PIERDE uno la cuenta, pero juraría que desde 2009 han sido cuatro las veces que el PNV ha presentado en el Congreso una reforma de la Ley de Secretos Oficiales. La última fue el pasado martes y consiguió pasar el primer corte, el de la toma en consideración. Es decir, que, de momento, conviene mantener la prudencia. Nada nos asegura que el proyecto no encalle en el trámite parlamentario o que se quede en el limbo, como ocurrió en la última legislatura. Los precedentes no invitan al optimismo. Como denunciaron varios de los portavoces que intervinieron en el debate de anteayer, hasta la fecha, al muy progresista Gobierno español –o, por ser justo, al PSOE– le han temblado sistemáticamente las piernas cada vez que se ha planteado la cuestión. No hacía falta más que ver la propuesta con la que, en 2022, el Ejecutivo trató de neutralizar la iniciativa jeltzale, que apenas se quedaba en dos o tres retoques cosméticos de una ley que, como también se recordó en las Cortes con muy pertinente insistencia, viene del franquismo y tiene al pie la firma del propio dictador, además de una mención al Consejo Nacional del Movimiento en la exposición de motivos.

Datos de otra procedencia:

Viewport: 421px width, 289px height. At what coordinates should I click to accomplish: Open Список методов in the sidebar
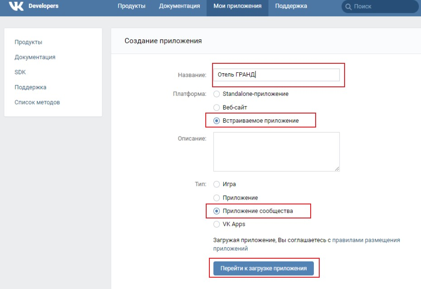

¿Qué es lo que hace que quienes aprobaron una muy pomposa Ley de Memoria Democrática mantengan vigente otra norma que va radicalmente contra los principios que enuncia? ¿De qué memoria democrática se habla si, a día de hoy, seguimos sin poder investigar en serio el 23-F, los GAL, los asesinatos del 3 de marzo, los Sanfermines sangrientos del 78, o los casos Aldana, Zabalza y Arregi, entre otras muchísimas indignidades cometidas desde instancias estatales o paraestatales?

Nadie está en contra de que España, como el resto del estados de su entorno, tenga una ley de secretos oficiales para proteger las materias delicadas. Lo que no es aceptable es que sirva para mantener la impunidad.